-- What is being asked --
Everything from the line containing "Click the 'Back' button" through the line containing "Expand the Tasks" in the listing below should be copied exactly, and nothing more.

-- Data supplied --
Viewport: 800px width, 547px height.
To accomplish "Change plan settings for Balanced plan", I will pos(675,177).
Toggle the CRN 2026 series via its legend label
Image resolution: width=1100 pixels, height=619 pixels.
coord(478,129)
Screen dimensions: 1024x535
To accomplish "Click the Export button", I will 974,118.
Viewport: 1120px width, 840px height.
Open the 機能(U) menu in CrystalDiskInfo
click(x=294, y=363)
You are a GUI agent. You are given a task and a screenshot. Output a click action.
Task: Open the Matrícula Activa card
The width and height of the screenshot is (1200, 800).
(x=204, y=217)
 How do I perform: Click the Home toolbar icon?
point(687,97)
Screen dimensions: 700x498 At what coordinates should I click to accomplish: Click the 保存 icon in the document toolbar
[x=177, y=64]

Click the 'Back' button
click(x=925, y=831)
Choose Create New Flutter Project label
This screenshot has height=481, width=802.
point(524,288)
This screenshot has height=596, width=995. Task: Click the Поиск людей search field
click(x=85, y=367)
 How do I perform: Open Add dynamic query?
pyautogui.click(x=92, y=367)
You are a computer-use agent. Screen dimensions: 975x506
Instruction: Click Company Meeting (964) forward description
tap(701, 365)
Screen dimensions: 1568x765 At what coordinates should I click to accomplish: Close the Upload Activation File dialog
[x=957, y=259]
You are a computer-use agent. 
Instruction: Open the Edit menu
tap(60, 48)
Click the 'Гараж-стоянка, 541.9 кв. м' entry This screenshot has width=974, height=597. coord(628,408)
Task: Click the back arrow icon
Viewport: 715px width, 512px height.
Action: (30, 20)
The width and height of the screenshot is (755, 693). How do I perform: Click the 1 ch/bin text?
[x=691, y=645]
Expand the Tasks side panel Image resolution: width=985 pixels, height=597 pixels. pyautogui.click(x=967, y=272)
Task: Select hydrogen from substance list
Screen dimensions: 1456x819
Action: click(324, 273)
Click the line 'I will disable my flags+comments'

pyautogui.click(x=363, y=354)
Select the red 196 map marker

-- Output of the exercise --
Click the 'Back' button
click(x=925, y=831)
Choose Create New Flutter Project label
This screenshot has height=481, width=802.
point(524,288)
This screenshot has height=596, width=995. Task: Click the Поиск людей search field
click(x=85, y=367)
 How do I perform: Open Add dynamic query?
pyautogui.click(x=92, y=367)
You are a computer-use agent. Screen dimensions: 975x506
Instruction: Click Company Meeting (964) forward description
tap(701, 365)
Screen dimensions: 1568x765 At what coordinates should I click to accomplish: Close the Upload Activation File dialog
[x=957, y=259]
You are a computer-use agent. 
Instruction: Open the Edit menu
tap(60, 48)
Click the 'Гараж-стоянка, 541.9 кв. м' entry This screenshot has width=974, height=597. coord(628,408)
Task: Click the back arrow icon
Viewport: 715px width, 512px height.
Action: (30, 20)
The width and height of the screenshot is (755, 693). How do I perform: Click the 1 ch/bin text?
[x=691, y=645]
Expand the Tasks side panel Image resolution: width=985 pixels, height=597 pixels. pyautogui.click(x=967, y=272)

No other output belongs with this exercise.